On Air Conditioning
The man who owns everything wants more.
Another offers his sandwich,
accepting grace with a smile.
Like vapor condensing in a coil
to remove heat from the air.
Difficult to comprehend.
Harder to live.
Self-Portrait with Umeboshi
Our resemblance strengthens each day.
Reddened by sun and shiso,
seasoned with salt,
we preside, finding
comfort in failure. Or does
the subjugation of one’s flavor for another’s
define defeat?
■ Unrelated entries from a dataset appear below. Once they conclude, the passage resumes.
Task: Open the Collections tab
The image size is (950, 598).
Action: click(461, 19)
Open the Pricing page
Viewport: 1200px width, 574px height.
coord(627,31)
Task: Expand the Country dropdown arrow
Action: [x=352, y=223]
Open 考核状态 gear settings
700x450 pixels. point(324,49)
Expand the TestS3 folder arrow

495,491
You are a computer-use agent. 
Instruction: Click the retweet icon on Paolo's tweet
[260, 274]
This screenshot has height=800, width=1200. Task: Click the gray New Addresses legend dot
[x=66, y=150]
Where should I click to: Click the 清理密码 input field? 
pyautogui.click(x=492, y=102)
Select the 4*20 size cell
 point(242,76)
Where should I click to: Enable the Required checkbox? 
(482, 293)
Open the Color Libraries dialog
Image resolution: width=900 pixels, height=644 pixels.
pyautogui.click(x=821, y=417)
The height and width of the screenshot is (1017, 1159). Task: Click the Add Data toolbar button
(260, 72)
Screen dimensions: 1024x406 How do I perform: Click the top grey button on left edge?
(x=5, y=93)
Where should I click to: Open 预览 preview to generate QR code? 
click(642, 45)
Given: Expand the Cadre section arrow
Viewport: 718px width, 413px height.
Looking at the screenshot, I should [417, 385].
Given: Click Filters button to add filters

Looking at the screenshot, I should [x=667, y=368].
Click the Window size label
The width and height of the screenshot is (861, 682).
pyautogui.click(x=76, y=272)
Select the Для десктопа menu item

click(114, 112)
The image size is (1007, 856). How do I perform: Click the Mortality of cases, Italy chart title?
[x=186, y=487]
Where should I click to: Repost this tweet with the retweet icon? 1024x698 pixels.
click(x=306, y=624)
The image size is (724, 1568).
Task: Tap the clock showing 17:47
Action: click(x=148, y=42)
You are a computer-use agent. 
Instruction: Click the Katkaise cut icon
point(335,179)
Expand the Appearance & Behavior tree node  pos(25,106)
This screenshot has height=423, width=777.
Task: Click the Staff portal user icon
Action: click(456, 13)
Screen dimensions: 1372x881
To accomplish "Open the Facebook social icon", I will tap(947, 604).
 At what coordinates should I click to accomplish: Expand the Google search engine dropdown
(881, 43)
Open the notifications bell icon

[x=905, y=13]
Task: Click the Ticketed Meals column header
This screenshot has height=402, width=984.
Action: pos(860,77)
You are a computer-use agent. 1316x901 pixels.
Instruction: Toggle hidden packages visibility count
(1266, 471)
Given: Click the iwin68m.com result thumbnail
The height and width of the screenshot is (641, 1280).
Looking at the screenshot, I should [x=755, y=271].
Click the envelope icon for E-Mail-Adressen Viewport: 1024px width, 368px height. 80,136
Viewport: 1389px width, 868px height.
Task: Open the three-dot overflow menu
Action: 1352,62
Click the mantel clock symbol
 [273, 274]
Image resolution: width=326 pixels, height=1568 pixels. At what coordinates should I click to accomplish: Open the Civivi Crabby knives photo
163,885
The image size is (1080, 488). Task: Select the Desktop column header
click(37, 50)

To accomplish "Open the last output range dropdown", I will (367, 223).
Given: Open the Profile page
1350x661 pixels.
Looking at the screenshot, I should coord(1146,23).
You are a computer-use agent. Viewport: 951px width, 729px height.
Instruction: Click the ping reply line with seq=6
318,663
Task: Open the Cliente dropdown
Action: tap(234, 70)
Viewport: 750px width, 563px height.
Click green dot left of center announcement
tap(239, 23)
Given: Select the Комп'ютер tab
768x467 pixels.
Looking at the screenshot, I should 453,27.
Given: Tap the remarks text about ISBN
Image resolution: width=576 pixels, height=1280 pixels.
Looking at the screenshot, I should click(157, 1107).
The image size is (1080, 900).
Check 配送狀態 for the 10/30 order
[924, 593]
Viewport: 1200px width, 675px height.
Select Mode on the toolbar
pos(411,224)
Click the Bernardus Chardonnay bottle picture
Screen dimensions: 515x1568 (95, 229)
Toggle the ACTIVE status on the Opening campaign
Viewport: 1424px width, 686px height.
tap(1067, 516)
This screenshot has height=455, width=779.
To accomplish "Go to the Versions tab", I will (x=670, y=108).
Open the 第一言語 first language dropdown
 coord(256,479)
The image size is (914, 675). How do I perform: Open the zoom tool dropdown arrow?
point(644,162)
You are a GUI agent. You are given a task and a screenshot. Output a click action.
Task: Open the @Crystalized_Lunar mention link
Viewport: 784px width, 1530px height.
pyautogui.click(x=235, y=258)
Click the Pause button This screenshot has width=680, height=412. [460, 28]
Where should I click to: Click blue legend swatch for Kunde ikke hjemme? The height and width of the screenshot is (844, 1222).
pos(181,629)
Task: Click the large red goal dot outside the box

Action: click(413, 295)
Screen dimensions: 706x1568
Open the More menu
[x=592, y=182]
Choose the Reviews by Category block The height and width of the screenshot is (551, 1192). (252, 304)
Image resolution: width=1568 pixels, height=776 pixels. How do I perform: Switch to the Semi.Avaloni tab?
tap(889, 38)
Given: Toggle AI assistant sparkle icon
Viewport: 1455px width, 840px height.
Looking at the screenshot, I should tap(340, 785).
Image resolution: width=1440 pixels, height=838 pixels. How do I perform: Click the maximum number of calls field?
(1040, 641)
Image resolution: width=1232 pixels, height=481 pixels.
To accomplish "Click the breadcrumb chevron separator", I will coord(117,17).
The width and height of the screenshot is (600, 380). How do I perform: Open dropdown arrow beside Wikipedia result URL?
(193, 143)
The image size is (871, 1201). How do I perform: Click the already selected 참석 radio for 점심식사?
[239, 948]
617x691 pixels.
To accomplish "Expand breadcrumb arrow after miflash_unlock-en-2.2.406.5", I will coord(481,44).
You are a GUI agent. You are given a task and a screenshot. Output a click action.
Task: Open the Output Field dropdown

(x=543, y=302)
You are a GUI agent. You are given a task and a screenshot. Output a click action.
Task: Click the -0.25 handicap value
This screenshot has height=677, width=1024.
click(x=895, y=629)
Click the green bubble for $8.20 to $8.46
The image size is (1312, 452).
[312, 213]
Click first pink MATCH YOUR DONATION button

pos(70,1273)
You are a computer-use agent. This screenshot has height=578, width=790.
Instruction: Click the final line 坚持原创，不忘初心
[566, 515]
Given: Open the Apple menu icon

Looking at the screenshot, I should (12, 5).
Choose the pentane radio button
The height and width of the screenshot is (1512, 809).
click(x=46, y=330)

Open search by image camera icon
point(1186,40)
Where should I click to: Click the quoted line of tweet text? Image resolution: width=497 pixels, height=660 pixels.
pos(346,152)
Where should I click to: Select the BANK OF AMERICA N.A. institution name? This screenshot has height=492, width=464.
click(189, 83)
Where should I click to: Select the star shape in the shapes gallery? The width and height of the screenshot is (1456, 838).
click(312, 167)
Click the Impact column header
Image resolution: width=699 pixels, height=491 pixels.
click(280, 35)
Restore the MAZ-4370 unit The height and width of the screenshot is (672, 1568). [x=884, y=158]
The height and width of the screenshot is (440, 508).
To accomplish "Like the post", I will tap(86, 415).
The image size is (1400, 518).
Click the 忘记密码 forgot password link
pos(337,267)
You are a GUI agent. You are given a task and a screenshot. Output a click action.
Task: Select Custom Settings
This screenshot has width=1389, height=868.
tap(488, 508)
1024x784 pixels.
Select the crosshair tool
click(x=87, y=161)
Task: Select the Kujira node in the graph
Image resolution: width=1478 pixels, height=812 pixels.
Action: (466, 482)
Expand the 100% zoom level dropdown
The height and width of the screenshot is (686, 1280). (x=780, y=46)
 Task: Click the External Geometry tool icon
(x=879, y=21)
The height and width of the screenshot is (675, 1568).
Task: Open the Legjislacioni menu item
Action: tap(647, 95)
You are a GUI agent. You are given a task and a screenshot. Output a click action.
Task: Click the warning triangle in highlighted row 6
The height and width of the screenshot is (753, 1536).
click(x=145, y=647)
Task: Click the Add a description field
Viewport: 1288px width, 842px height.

The bitter, the sour, the sweet
attract and repel
like lovers separated by distances
too subtle to see.
Filling space becomes the end.
What do you learn when you look through the glass?
Knowing my fate, I say fallen. I say earth.
Ah, simplicity! When I was a child my mother would occasionally serve rice balls in which a single mouth-puckering umeboshi rested at the center. These have long been a favorite, but I admit that umeboshi might be an acquired taste. Commonly called “pickled plums,” ume aren’t really plums but are more closely related to apricots. I cherish them.
“Self-Portrait with Umeboshi” first appeared in the Silver Birch Press Self-Portrait Series (August 2014), was included in the subsequent print anthology, Self-Portrait Poetry Collection, and also appears in my chapbook, If Your Matter Could Reform.
Music: “Senbazuru” Kevin MacLeod (incompetech.com)
Licensed under Creative Commons: By Attribution 3.0 License
http://creativecommons.org/licenses/by/3.0/
Letter from Insomnia
Accepting Li Po’s tragedy,
apocryphal or not,
we embrace her imperfect
reflection
rippling in the breeze,
but manage to surface.
I once thought I would name a child Luna
and she would glow at night
and like Hendrix, kiss the sky.
But that was whimsy
and only candles light this room
at this hour
on this particular day
in this year of the snake.
And what fool would reach for a stone orbiting at
1,023 meters per second?
There are clouds to consider, the stars
and the scattering rain
and of course wine
and the possibilities within each glass
and the drops therein.
We must discuss these matters
under her gaze, where smallness gathers.
* * *
This originally appeared in Middle Gray in October, 2013. It was written in response to a poem my friend Michael sent me, replying to this poem.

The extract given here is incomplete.